Los textos proféticos, por su parte, no concebían la historia como “caso cerrado”, ni menos al ser humano como sujeto de fuerzas ajenas. Preferían criticar el actuar humano en la historia y animarlo a trabajar para construir una historia afín con los propósitos del Señor. En lugar de sentenciar ¡aquí ya no se puede hacer nada! Preferían anunciar ¡aquí todo está por hacerse! Denunciaban los males y estimulaban las acciones éticas a favor de la vida y el cambio. Jeremías lo hace a su manera:
“Así ha dicho el Señor: «Deténganse en los caminos y pregunten por los senderos de otros tiempos; miren bien cuál es el buen camino, y vayan por él. Así hallarán ustedes el descanso necesario. Pero ustedes dijeron: “No iremos por allí.” También les puse vigilantes que les advirtieran: “Presten atención al sonido de la trompeta.” Pero ustedes dijeron: “No vamos a prestar atención.” (Jeremías 6:16-17).
Y Hageo reclama: “Así ha dicho el Señor de los ejércitos: “Piensen en lo que hacen. Vayan al monte, y traigan madera, y reconstruyan mi casa. Yo pondré en ella mi beneplácito, y seré glorificado.”
En nuestro caso y ante la pandemia, la “apocalíptica criolla” opta por el Dios severo y castigador que trama el fin, mientras sus voceros anuncian la aparición del Nuevo Orden Mundial y pintan el escenario dramático que nos espera y que, según dicen, ellos habían advertido. Dios, aquí, es el inflexible soberano que castiga. Y el ser humano, un ser incapaz bajo cuya responsabilidad solo pesa el no haberse arrepentido a tiempo. Ningún reclamo que denuncie su irresponsabilidad social, ni que incite al cambio de los modelos económicos que sustentan el dislocado orden social. De eso, nada. Los reclamos morales, por cierto, se reducen a los pecados sexuales, su idolatría religiosa y su abandono religioso. En silencio se quedan los desmesurados pecados sociales que hoy revela, ¡y de qué manera!, la pandemia: desigualdad social, injusticia económica, violencia de género, exclusión social, racismo, violencia estructural, entre decenas más.

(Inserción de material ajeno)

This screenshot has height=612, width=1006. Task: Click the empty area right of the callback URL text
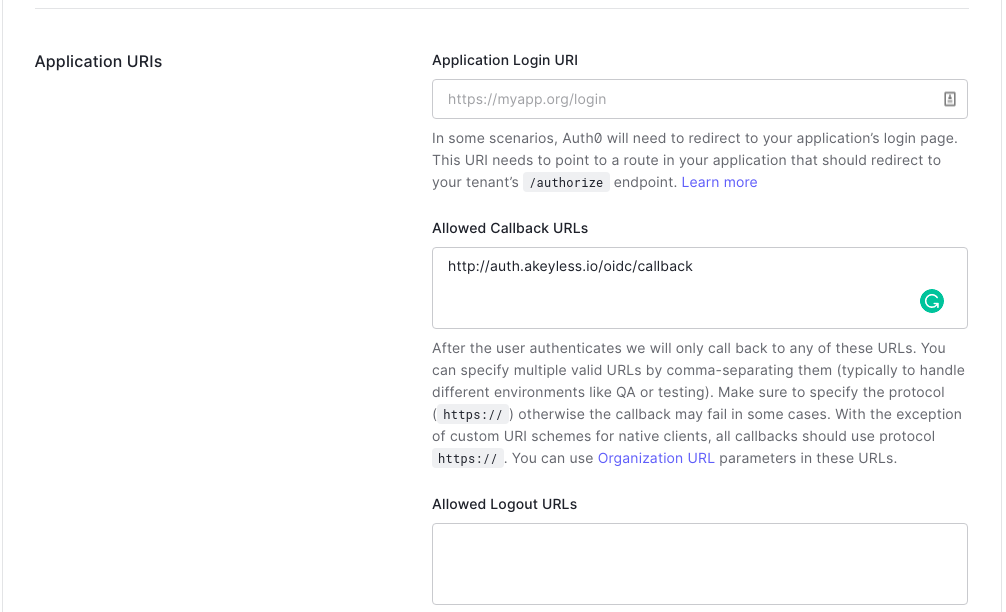pyautogui.click(x=820, y=267)
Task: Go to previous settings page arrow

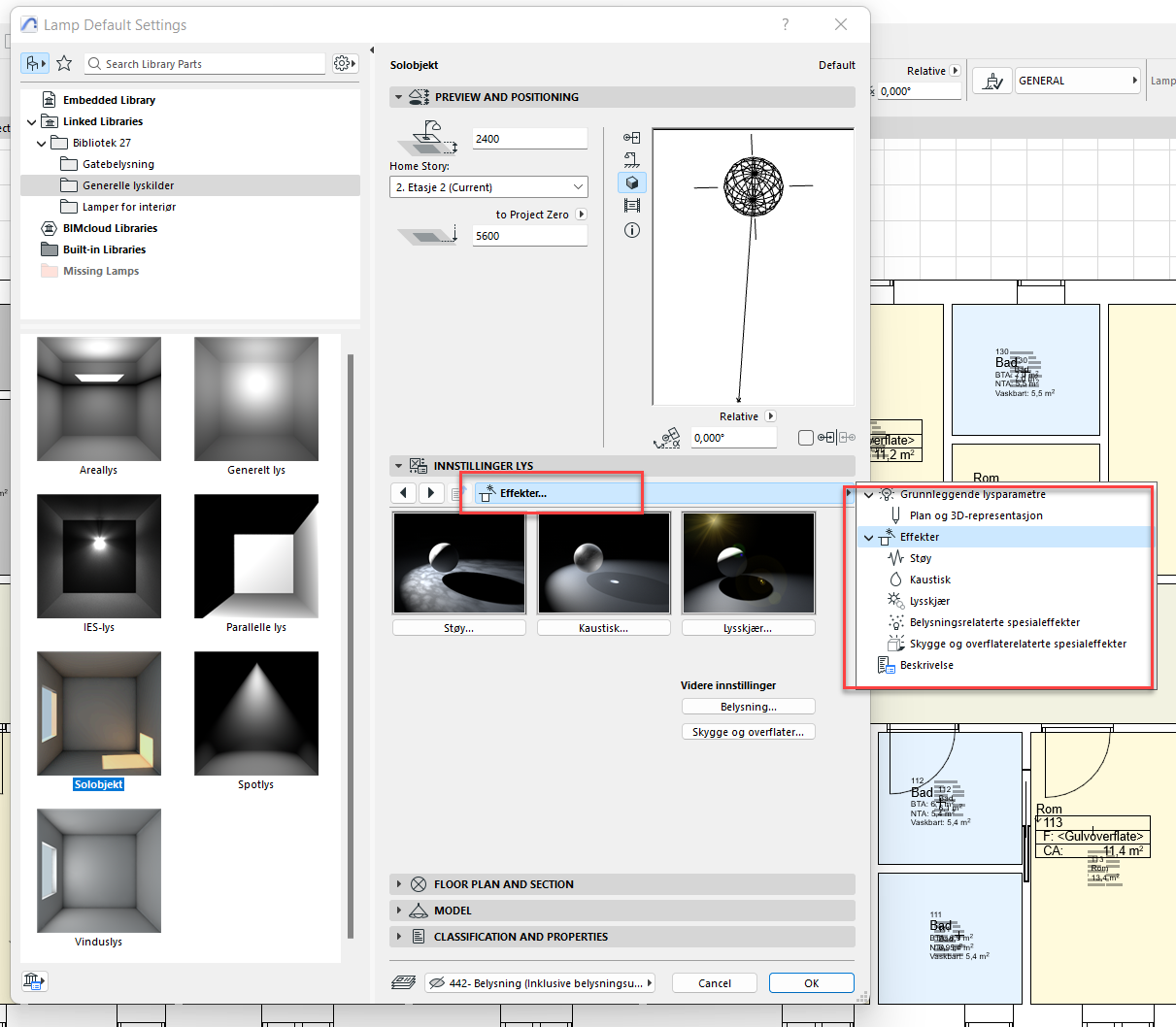Action: [x=404, y=493]
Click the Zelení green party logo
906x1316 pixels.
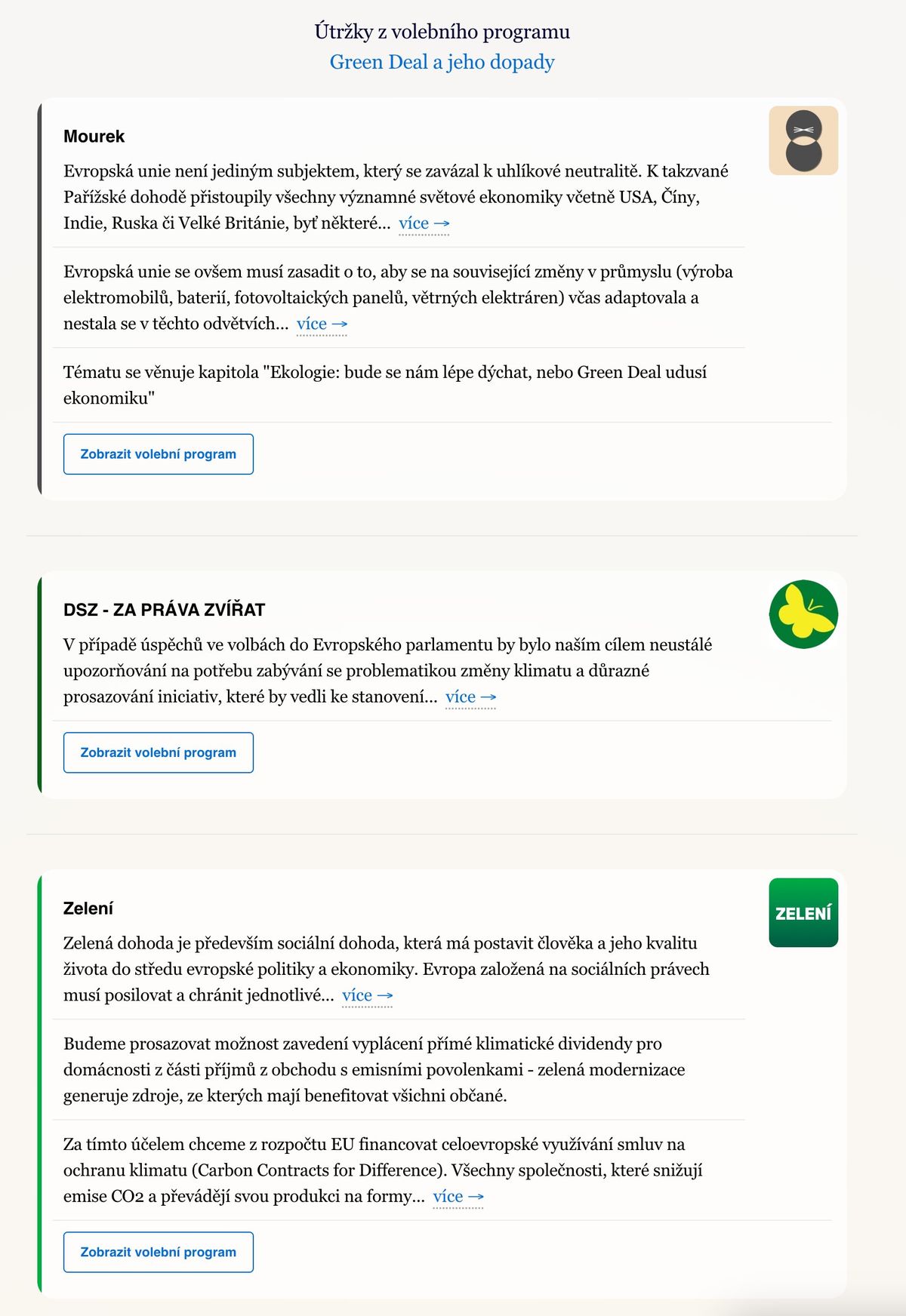[x=803, y=912]
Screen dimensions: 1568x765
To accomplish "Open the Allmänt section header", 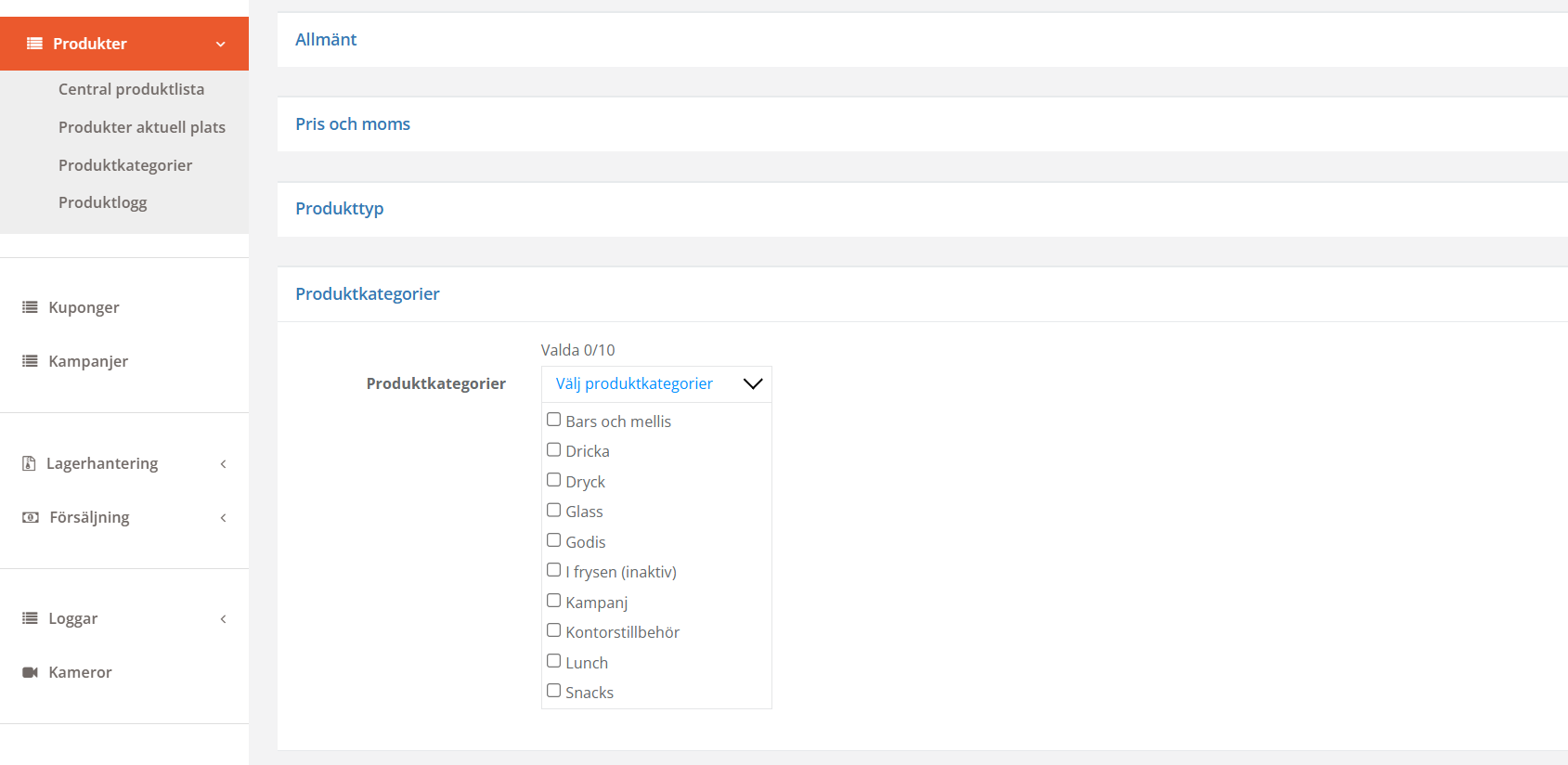I will (x=326, y=40).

Las dramáticas cifras de más de 3.900 millones de personas confinadas, casi 4 millones de infectadas, 300.000 fallecidas y más de 1.600 millones de niños y niñas afectados por el cierre de las escuelas, entre otras cifras que siguen ascendiendo cada día, ¿no podrían ser razón suficiente para que las iglesias enmienden sus vetustas teologías de la Misión? ¿No se requeriría para este momento una misión contextual, compasiva, profética y solidaria? Se trata de develar el rostro misericordioso y clemente de Dios (que llora junto a nosotros) y de ajustar los presupuestos antropológicos, para que el ser humano recupere su fisonomía bíblica como ser libre, responsable y con capacidad de cambio. Bajo esa premisa, el libro de Deuteronomio apela a la decisión del pueblo para que escoja el camino de la vida y de la bendición:
“Hoy pongo a los cielos y a la tierra por testigos contra ustedes, de que he puesto ante ustedes la vida y la muerte, la bendición y la maldición. Escoge, pues, la vida, para que tú y tu descendencia vivan; y para que ames al Señor tu Dios, y atiendas a su voz, y lo sigas, pues él es para ti vida y prolongación de tus días.” (Deuteronomio 30:19-20).
Se escoge, en este caso, el camino profético, que convoca a la trasformación. El mismo que hoy pudiera escoger el pueblo de Dios, para sumarse como actor protagónico de las trasformaciones éticas, sociales, ecológicas y políticas que apremian. ¡Porque malas noticias, sobran! Urge profecía que movilice cambios, en lugar de apocalipticismo que los paralice.